§ **Task**: Only the lines that hold the word "each" are wanted from this listing.

§ **Records**:

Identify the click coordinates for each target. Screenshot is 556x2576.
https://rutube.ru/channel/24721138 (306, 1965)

---

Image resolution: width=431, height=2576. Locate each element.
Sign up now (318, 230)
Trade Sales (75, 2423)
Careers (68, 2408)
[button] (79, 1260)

§ **Result of the task**:
Identify the click coordinates for each target. Screenshot is 556x2576.
Image resolution: width=431, height=2576. Locate each element.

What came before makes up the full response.